Goal: In the listing below, how many lines contain the word "Open"? Case counts. Reply with the number only.

Dataset entries:
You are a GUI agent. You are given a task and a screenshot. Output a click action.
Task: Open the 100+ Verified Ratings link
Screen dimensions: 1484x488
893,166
==
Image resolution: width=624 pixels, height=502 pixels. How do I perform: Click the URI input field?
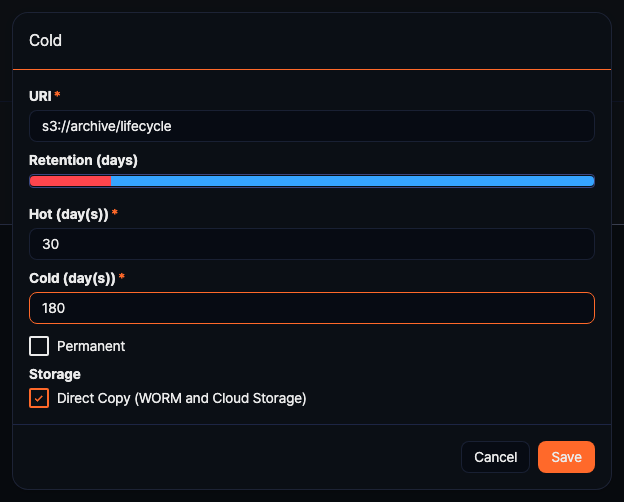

Correct output: 1